## Travail à faire
Citez mot pour mot le passage sur la réception de l'art contemporain compris entre « La réceptivité à » et « nos repères rassurants. », bornes incluses.

::: Passage fourni :::

La réceptivité à la création d’art contemporain est tributaire d’une capacité à s’ouvrir à ces agencements qui évoluent à la pointe de la culture dans une étonnante diversité. L’acceptation et la compréhension du public n’est généralement que partielle et souvent douloureuse car il faut compter avec l’inertie des capacités perceptives et conceptuelles. Il faut donc apprendre à voir et à entendre, en décapant, comme le font les artistes, la préfiguration de nos perceptions et en acceptant de quitter nos repères rassurants.

 

 

Cinq modalités du regard

 

Comment regarder : faut-il se poser la question ? Après tout, un simple coup d’œil faisant confiance à l’intuition pourrait suffire ! Certainement, cette approche reste une valeur sure liée au plaisir et à la fonction distractive de l’art. Toutefois, se limiter à ce premier regard risquerait de priver le spectateur d’un autre plaisir, certes plus élaboré mais aussi plus riche dans son apport culturel.

::: Enregistrements de données :::

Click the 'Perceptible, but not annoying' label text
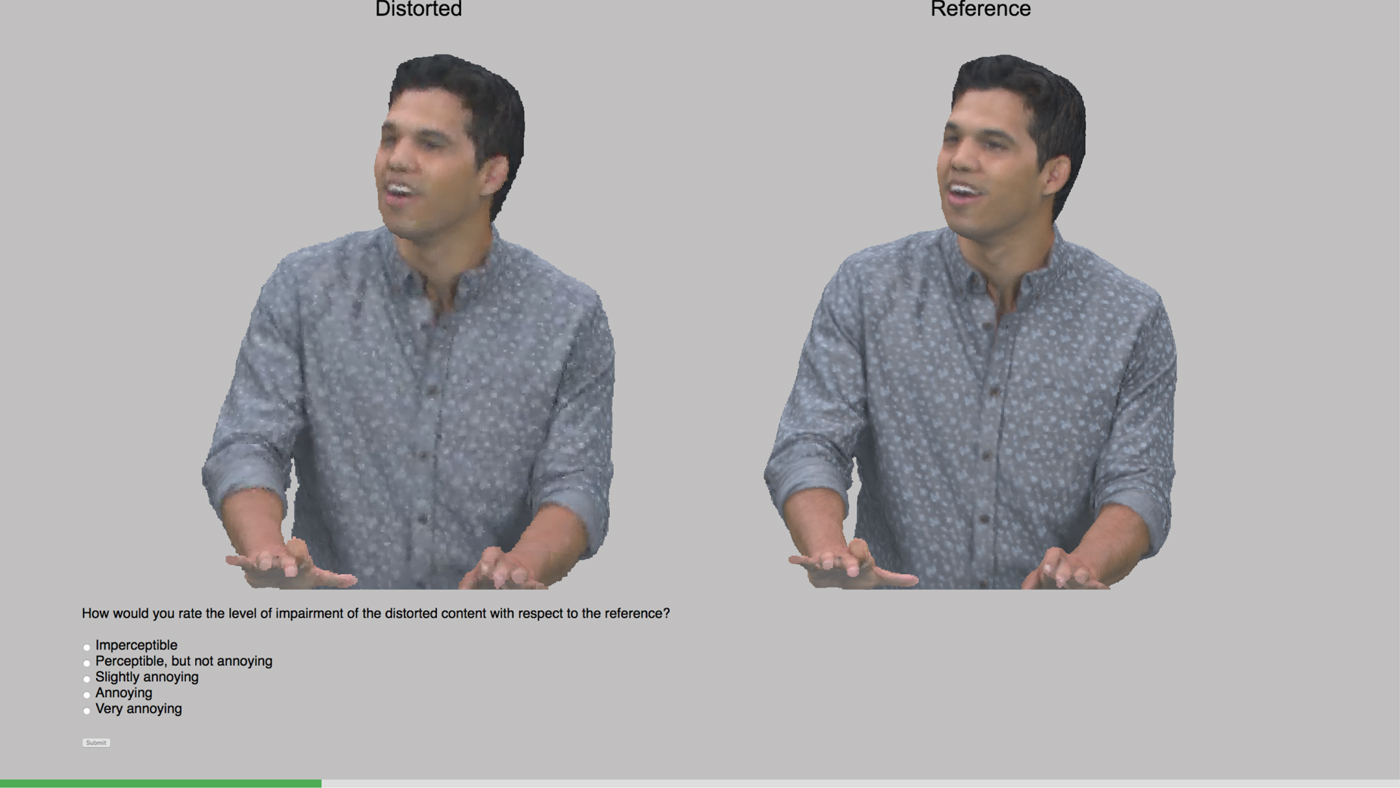 [x=183, y=661]
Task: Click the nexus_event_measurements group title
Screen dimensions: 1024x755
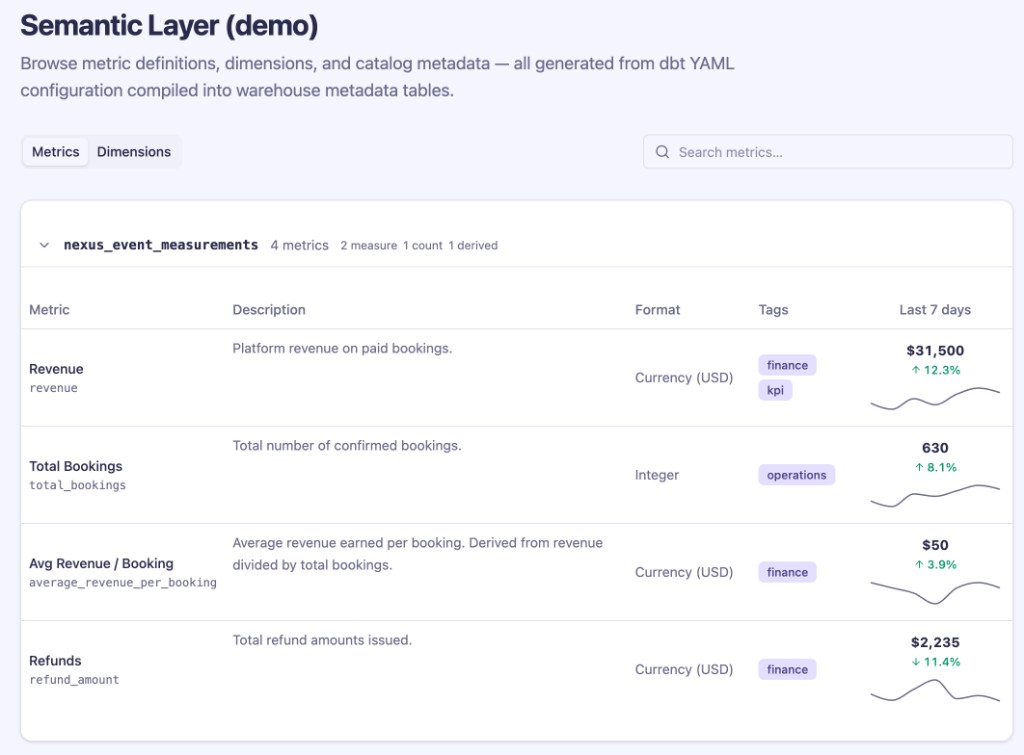Action: (x=161, y=245)
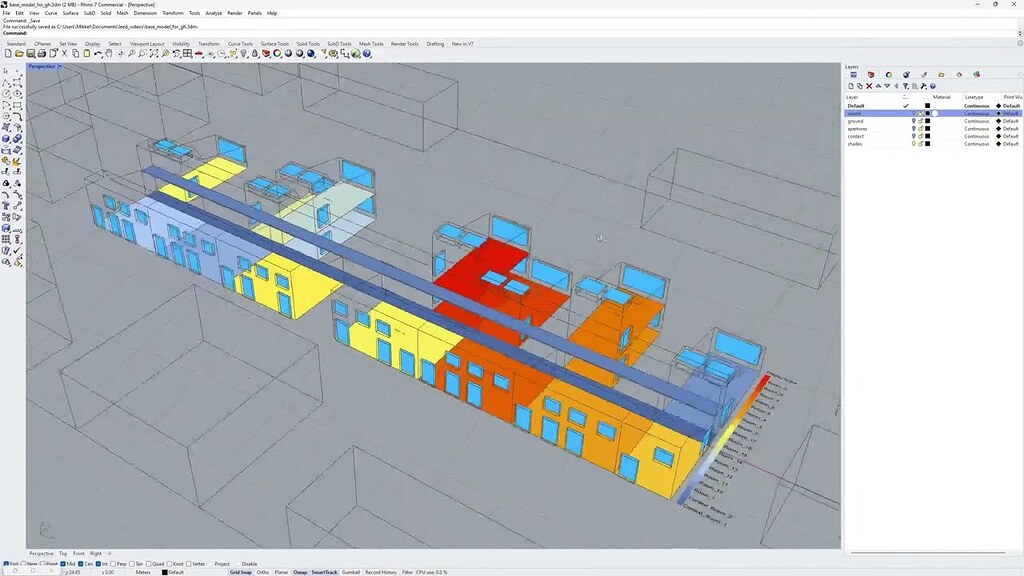This screenshot has width=1024, height=576.
Task: Click the Layers panel Help icon
Action: tap(934, 86)
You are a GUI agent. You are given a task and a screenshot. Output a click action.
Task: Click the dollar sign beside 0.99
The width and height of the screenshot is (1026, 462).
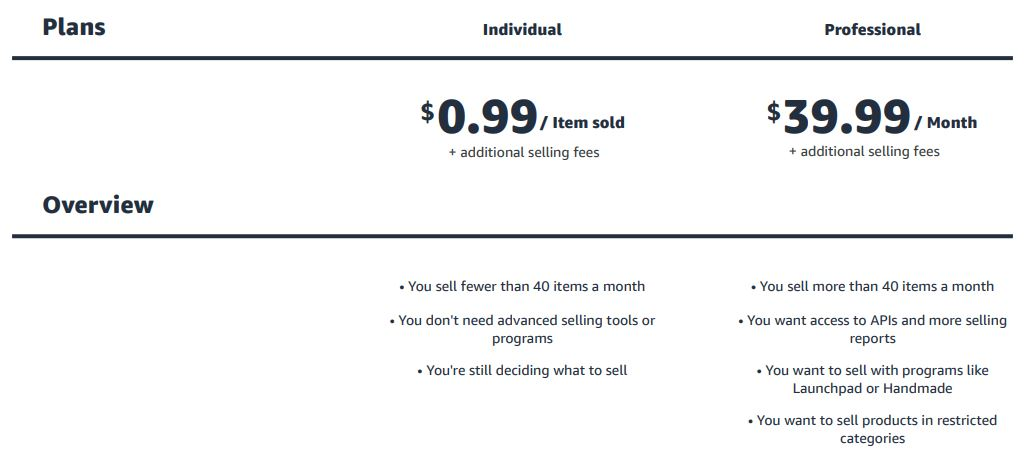428,111
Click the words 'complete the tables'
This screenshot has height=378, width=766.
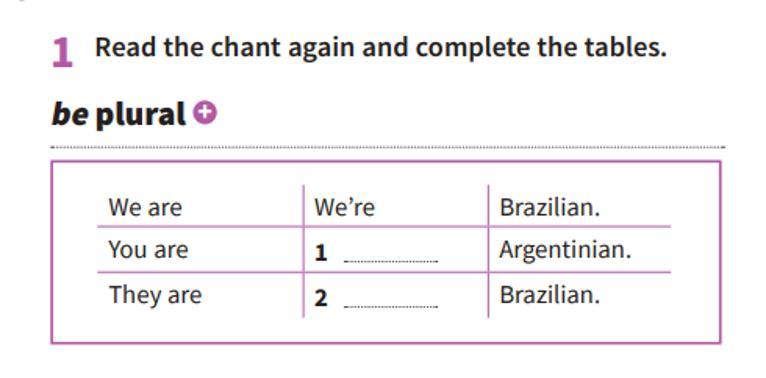tap(541, 48)
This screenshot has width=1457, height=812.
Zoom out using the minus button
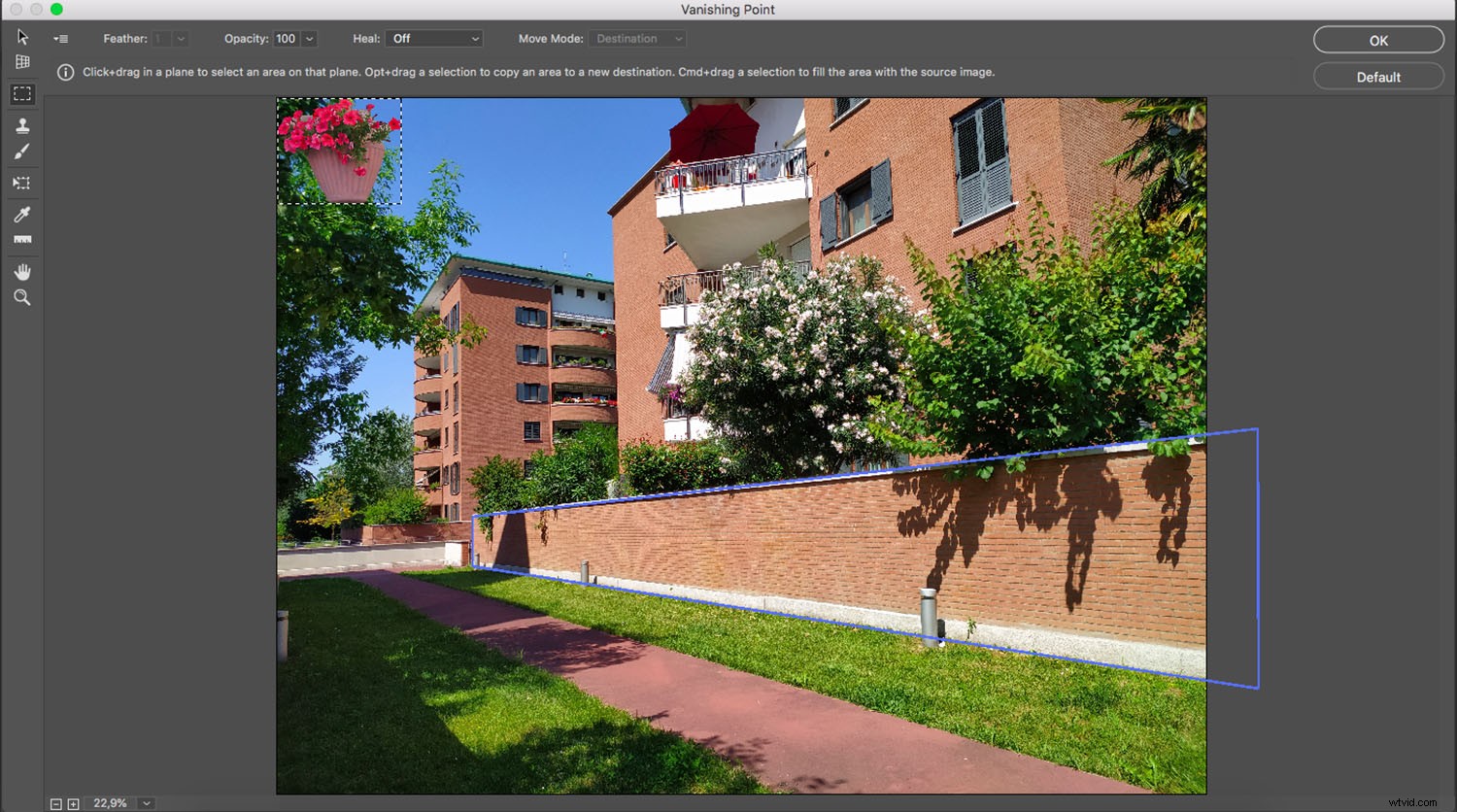coord(57,803)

:::

## Solution
La réceptivité à la création d’art contemporain est tributaire d’une capacité à s’ouvrir à ces agencements qui évoluent à la pointe de la culture dans une étonnante diversité. L’acceptation et la compréhension du public n’est généralement que partielle et souvent douloureuse car il faut compter avec l’inertie des capacités perceptives et conceptuelles. Il faut donc apprendre à voir et à entendre, en décapant, comme le font les artistes, la préfiguration de nos perceptions et en acceptant de quitter nos repères rassurants.